Ancora oggi Chomsky a 78 anni continua nel suo attivismo politico con passione crescente. Senza mai smettere di constatare, e di condannare, la sempre maggiore distanza tra governanti e governati di ogni parte del mondo. Risultato questo che deriva dall'accumulazione di potere e di denaro di solo un piccolissimo segmento della popolazione rispetto alla stragrande maggioranza. Queste élites, denuncia Chomsky, con la globalizzazione del potere attraverso l'ingerenza economica, politica e religiosa stanno producendo nel mondo, una volta "avanzato", nuove forme di schiavitù tenute in piedi attraverso l'ignoranza e la disinformazione.

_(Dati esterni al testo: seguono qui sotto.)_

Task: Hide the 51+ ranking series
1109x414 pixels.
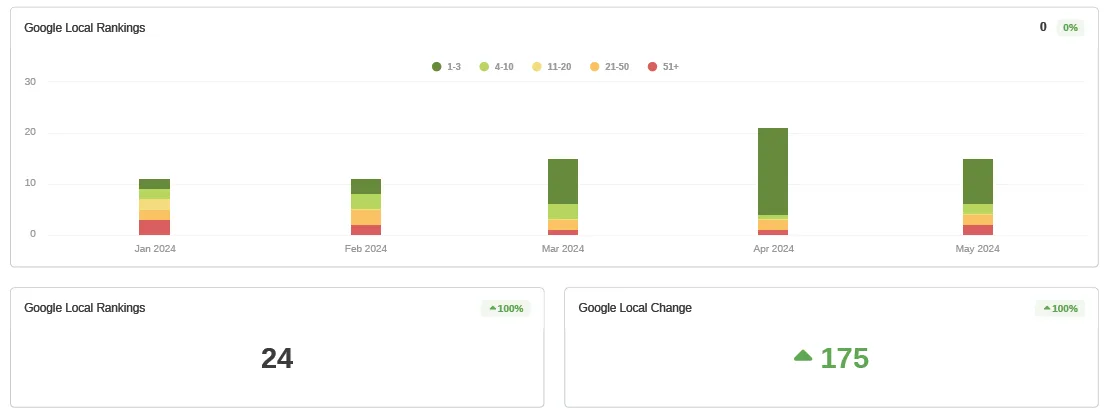Action: pos(663,67)
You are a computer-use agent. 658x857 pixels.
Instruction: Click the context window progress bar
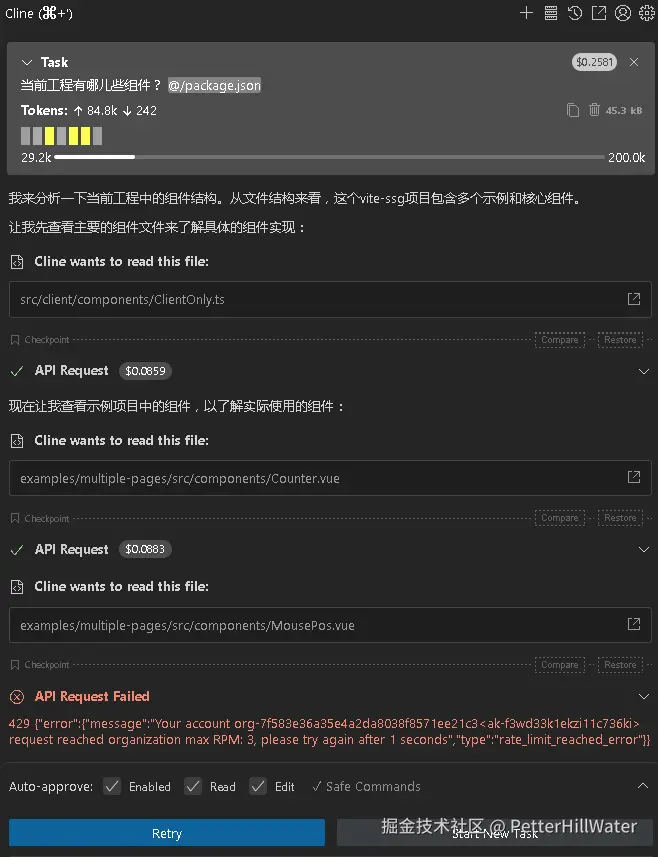tap(330, 157)
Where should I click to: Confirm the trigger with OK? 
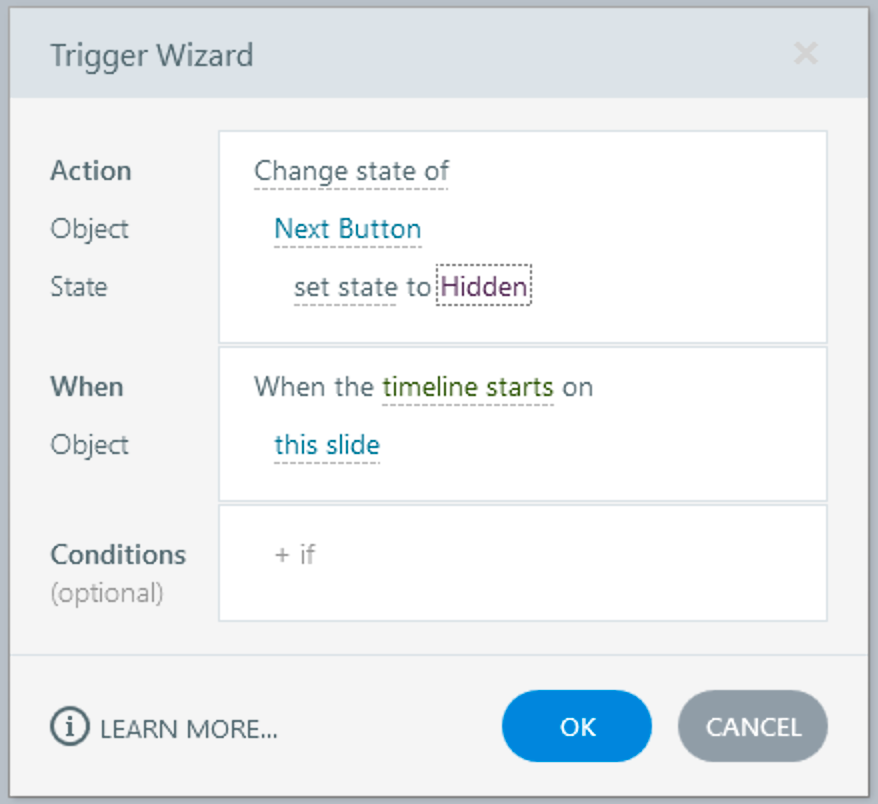577,727
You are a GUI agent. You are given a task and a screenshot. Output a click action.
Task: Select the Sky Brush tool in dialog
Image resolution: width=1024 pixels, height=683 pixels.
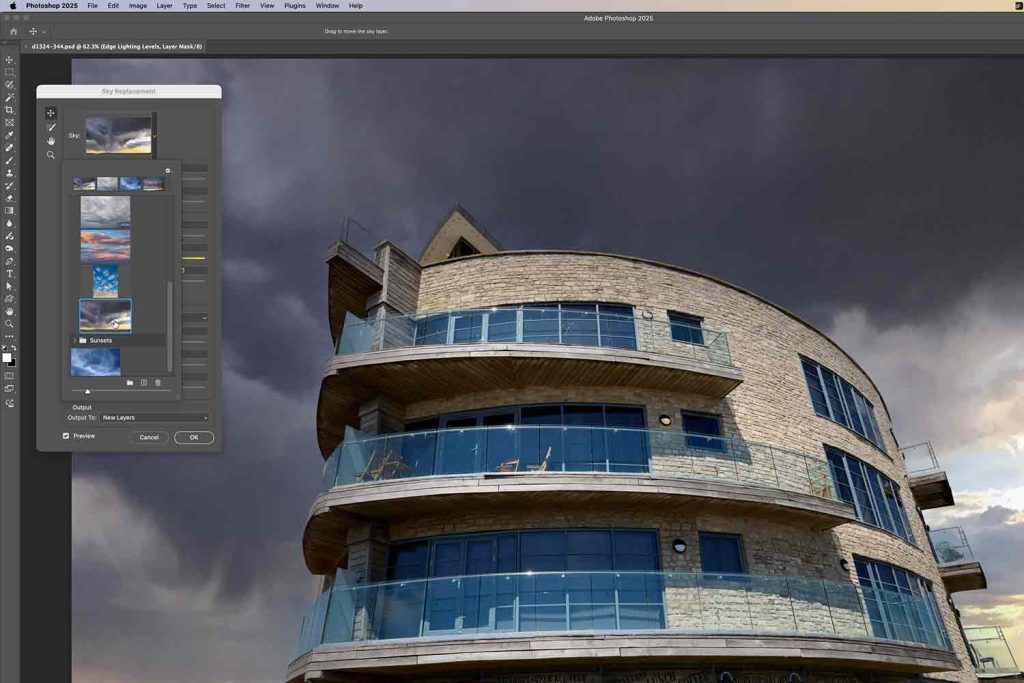[x=50, y=127]
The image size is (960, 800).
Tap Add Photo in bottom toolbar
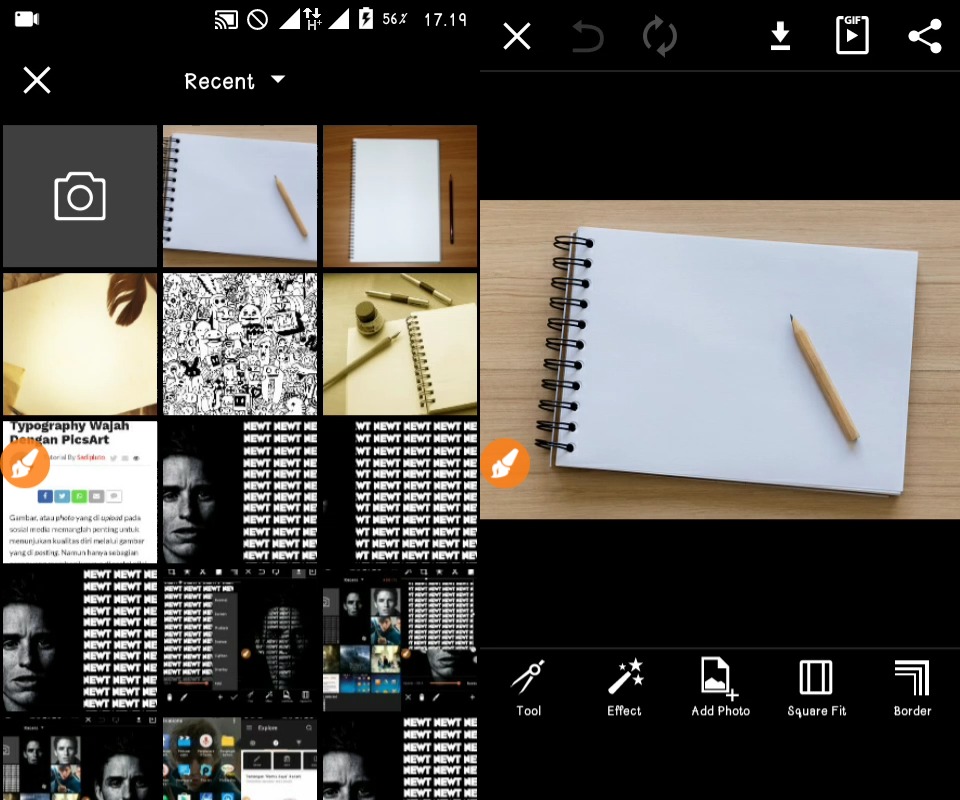(x=720, y=688)
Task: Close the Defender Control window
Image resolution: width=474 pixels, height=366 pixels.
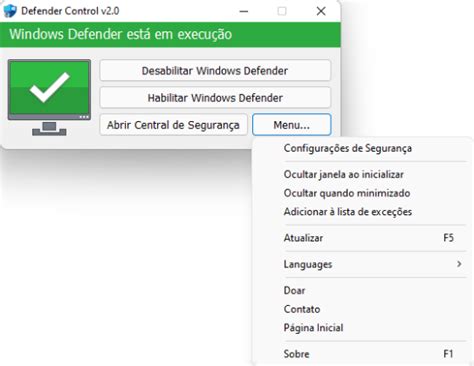Action: (321, 11)
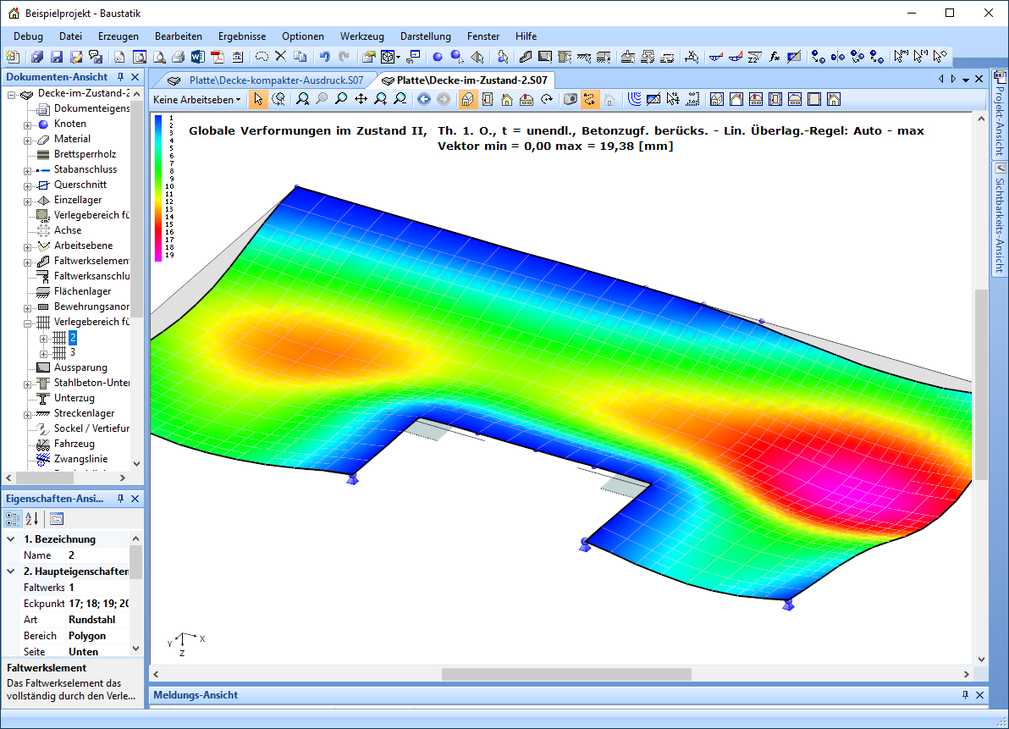Open the Ergebnisse menu
This screenshot has width=1009, height=729.
click(242, 36)
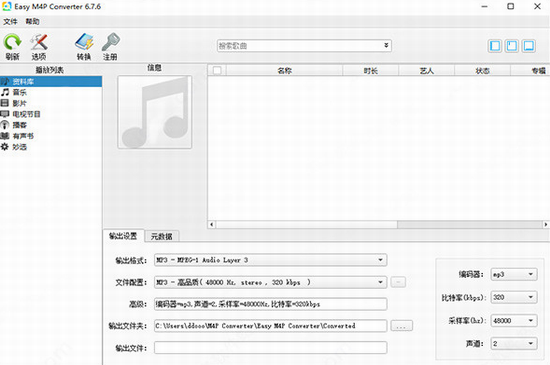Click the output folder browse (...) button

pos(402,326)
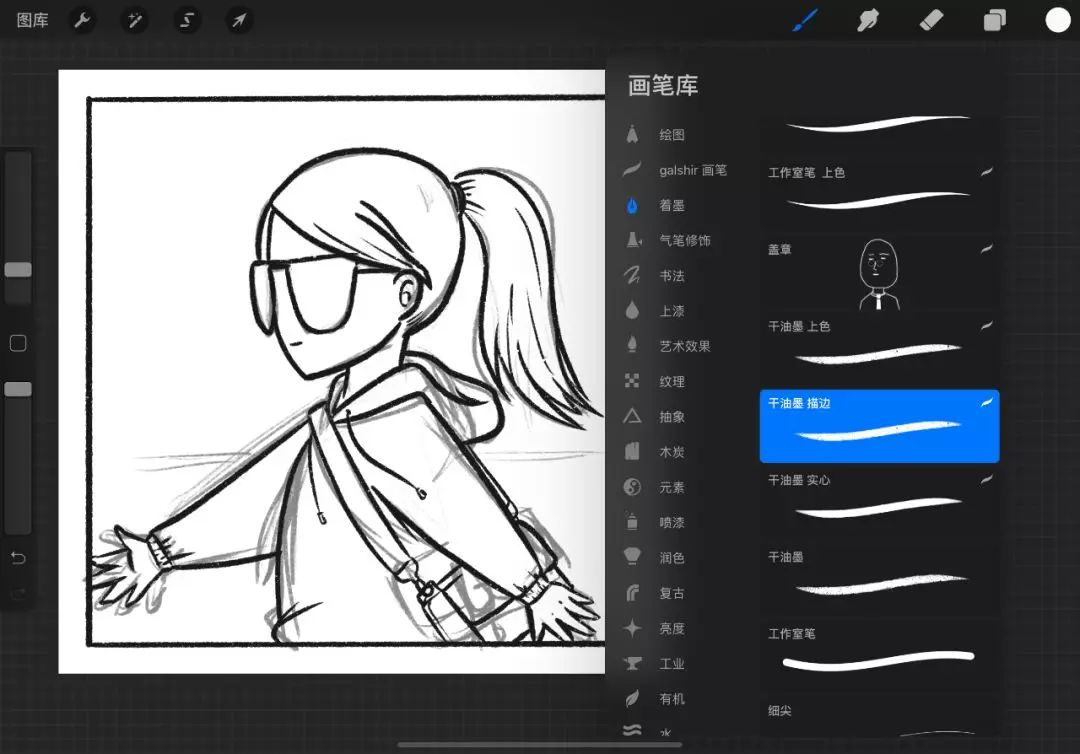Open the white color picker circle
Viewport: 1080px width, 754px height.
[x=1057, y=20]
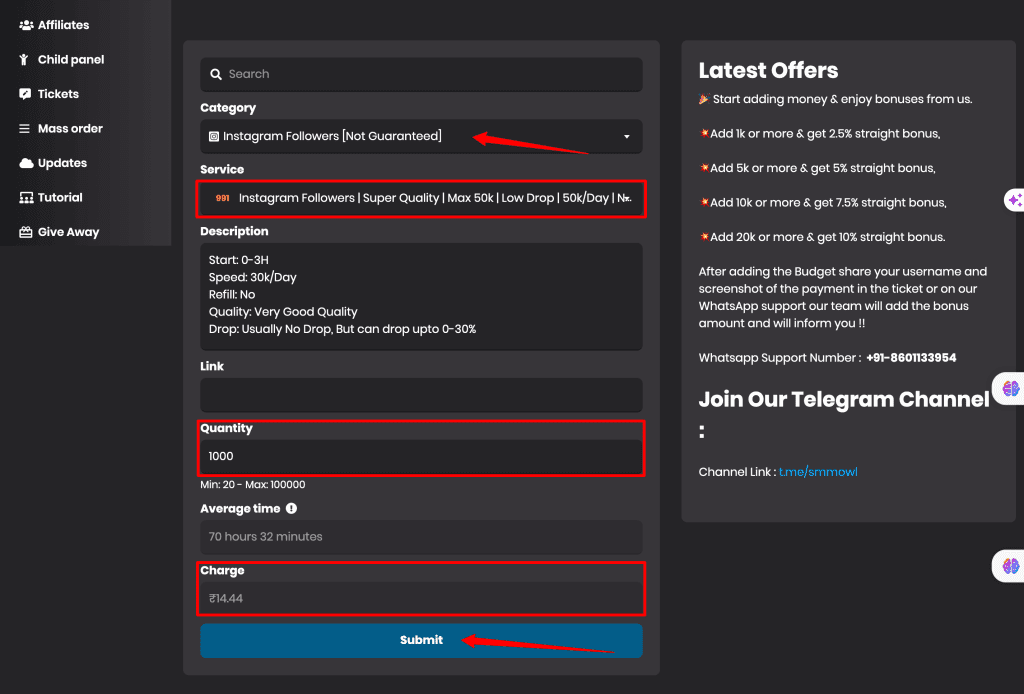Go to the Tickets menu item
The width and height of the screenshot is (1024, 694).
[x=58, y=94]
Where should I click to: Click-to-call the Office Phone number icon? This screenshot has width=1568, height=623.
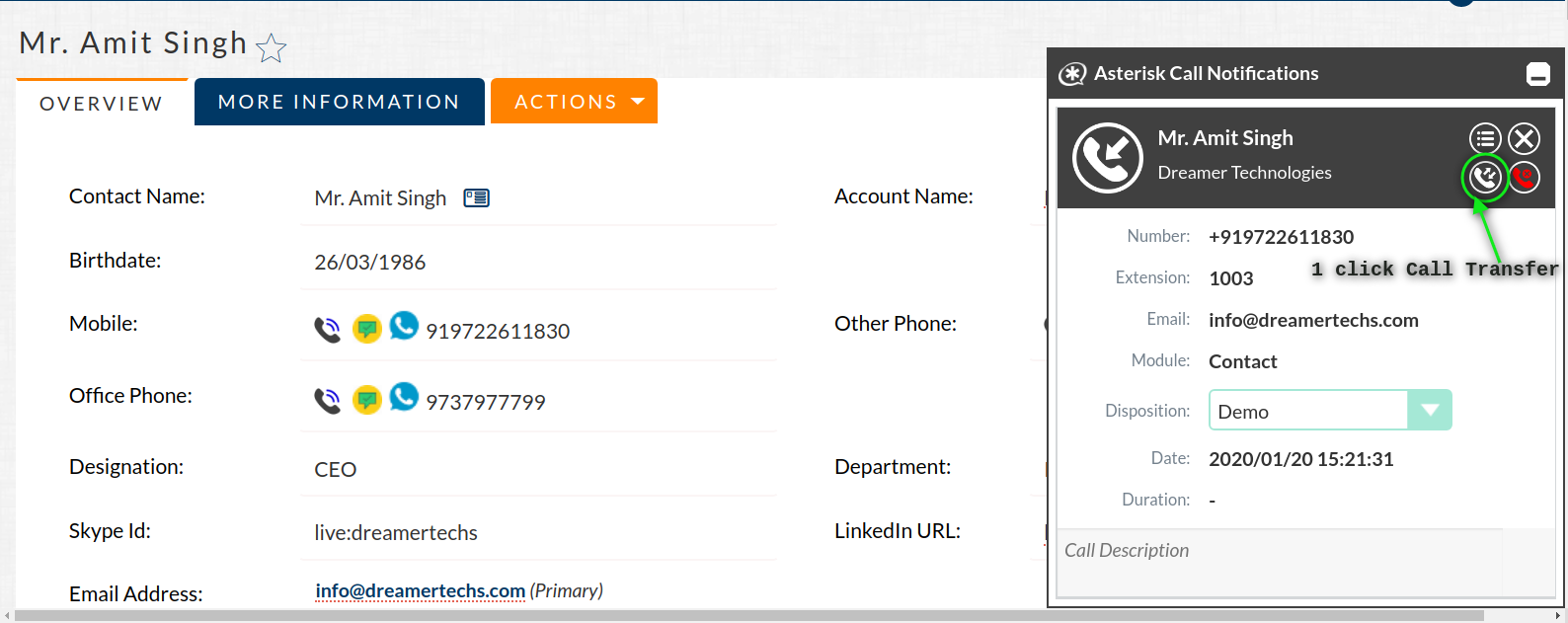click(x=327, y=400)
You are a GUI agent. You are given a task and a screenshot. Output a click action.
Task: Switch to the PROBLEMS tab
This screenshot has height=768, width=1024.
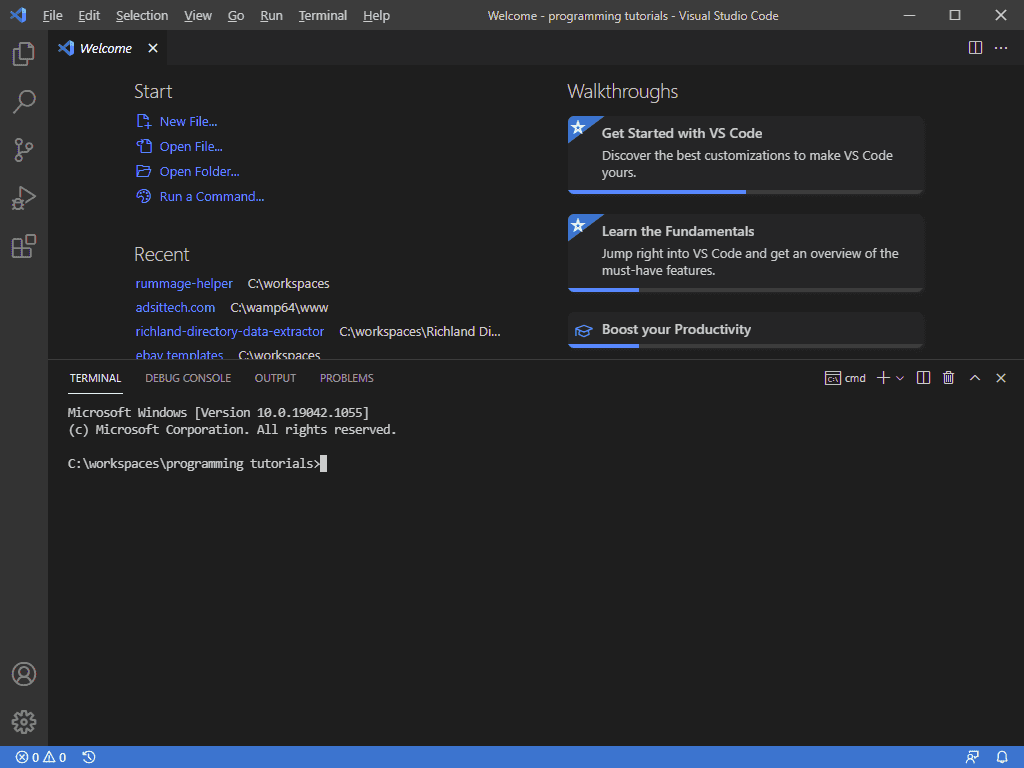(346, 378)
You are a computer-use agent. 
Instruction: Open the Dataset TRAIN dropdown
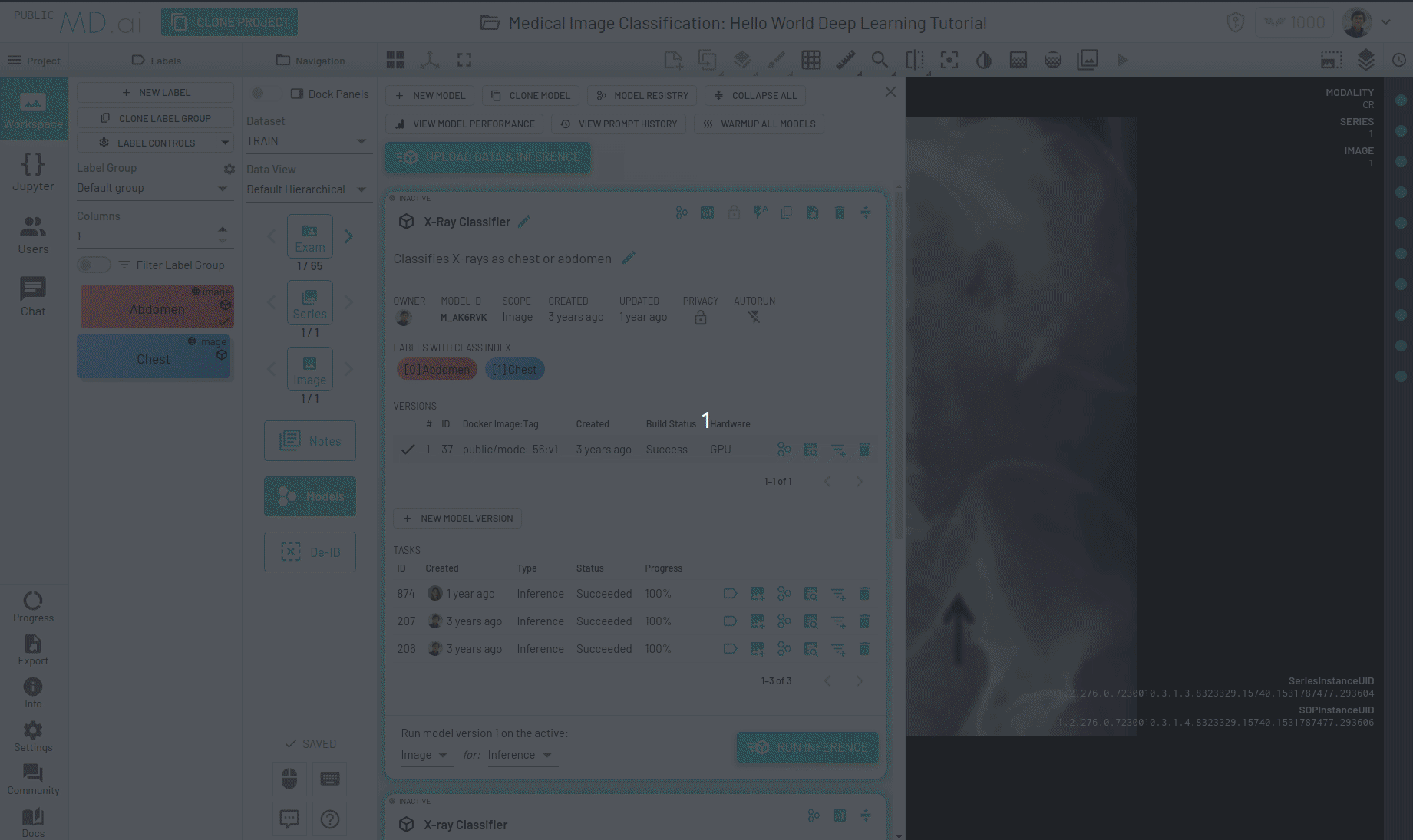(x=307, y=141)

Nei suoi 78 anni Chomsky è stato spettatore, e protagonista, del susseguirsi di una Storia che la maggioranza della gente comune non riesce ancora a vedere e a capire. Questa sua capacità di sintesi intellettuale, la sua capacità di comprendere e far comprendere le grandi ragioni delle realtà storiche, rappresentano il suo lascito, una eredità di inestimabile valore.